Following the abolition of the CAA, a new study from the New Local Government Network now argues for area-wide assessments, overseen by the sector itself through the Local Government Group. Its author, Oliver Roth, presents the case.
Each year in the UK, around £150bn is spent on public services. And how that money is used has a profound impact on the lives of UK citizens.
As taxpayers, they should be entitled to know that their money is being spent efficiently, ethically, and productively.
As voters, they should be reassured that the individuals they elect will be held to the highest standards of behaviour.
This is the first reason – accountability. So, why have an assessment process at all?
In these times of public service cuts, wouldn’t it be easier, and cheaper, to just let government officials get on with their work? The answer is no.
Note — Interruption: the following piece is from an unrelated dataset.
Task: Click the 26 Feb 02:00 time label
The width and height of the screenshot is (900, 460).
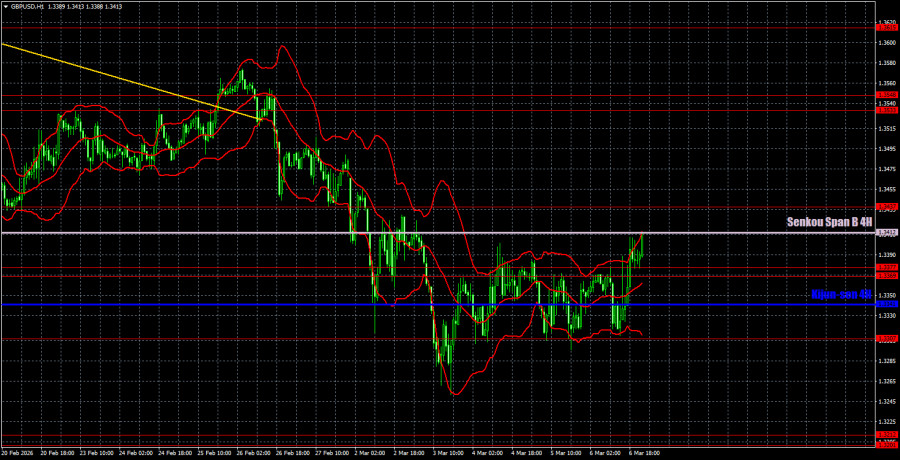Action: click(252, 453)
The second reason is even more important. The fundamental purpose of an assessment regime should be to ensure that public services in an area improve outcomes for citizens.
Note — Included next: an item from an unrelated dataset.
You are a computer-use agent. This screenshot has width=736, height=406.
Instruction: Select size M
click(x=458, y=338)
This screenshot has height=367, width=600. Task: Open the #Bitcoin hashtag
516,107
As taxpayers, citizens are the principal funders of public services. As service-users they are the recipients. As voters, they elect the people who will ensure that the provision and delivery of services are satisfactory. Assessment regimes should, therefore, ensure that citizens outcomes in an area are positive, efficient and, where possible, improving.
Finally, assessment should be about protecting vulnerable individuals being cared for by the state, and ensuring there are some universal minimum standards in key services across the country.
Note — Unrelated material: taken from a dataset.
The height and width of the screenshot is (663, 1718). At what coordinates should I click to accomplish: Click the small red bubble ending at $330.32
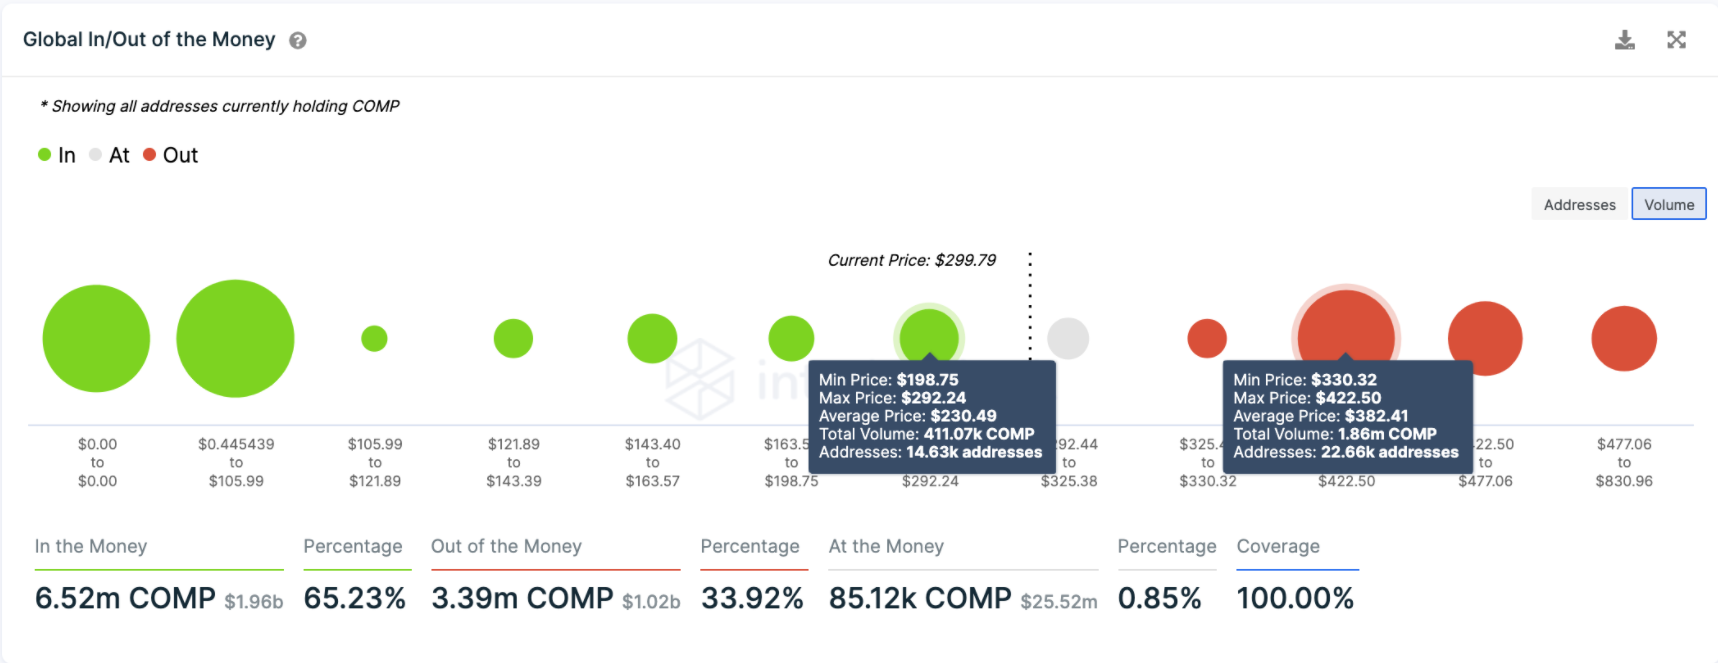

Accountability might just be the least problematic aspect of assessment. E-transparency, whereby local authorities publish online the salaries and expenses of its highest earners, as well as intelligible revenue and expenditure information, would enable concerned citizens to understand the financial realities local authorities operate in.
It would also help restore some of the trust between citizens and politicians. Ensuring positive outcomes for citizens in an area through an effective delivery of public services is a slightly more complex proposition, but it should be underpinned by one fundamental principle – the devolvement of assessment from central government and inspectorates to the Local Government Group and citizens.
NLGN, therefore, argues for area-wide self-assessments, focused on citizen experiences and the outcomes that partnerships produce. This process should be overseen by the Local Government Group, which would use these self-assessments to conduct tailored, proportionate, risk-based peer-reviews.
Citizens, moreover, should also play a prominent role in this process – at the start, through their involvement in drafting community strategies, in the middle, as users of services, and at the end, as de facto assessors.
There is a wide range of innovative techniques designed to gather their views and experiences, and these should be normalised as part of the assessment process. All this would, in turn, create a virtuous cycle, whereby strong citizen engagement would lead to a stronger democratic mandate for local government, thereby reducing the need for central interference which, in turn, would lead to a stronger local democratic culture.
It would reduce costs, burdens, and help ensure positive outcomes for citizens. And that’s what assessment is for.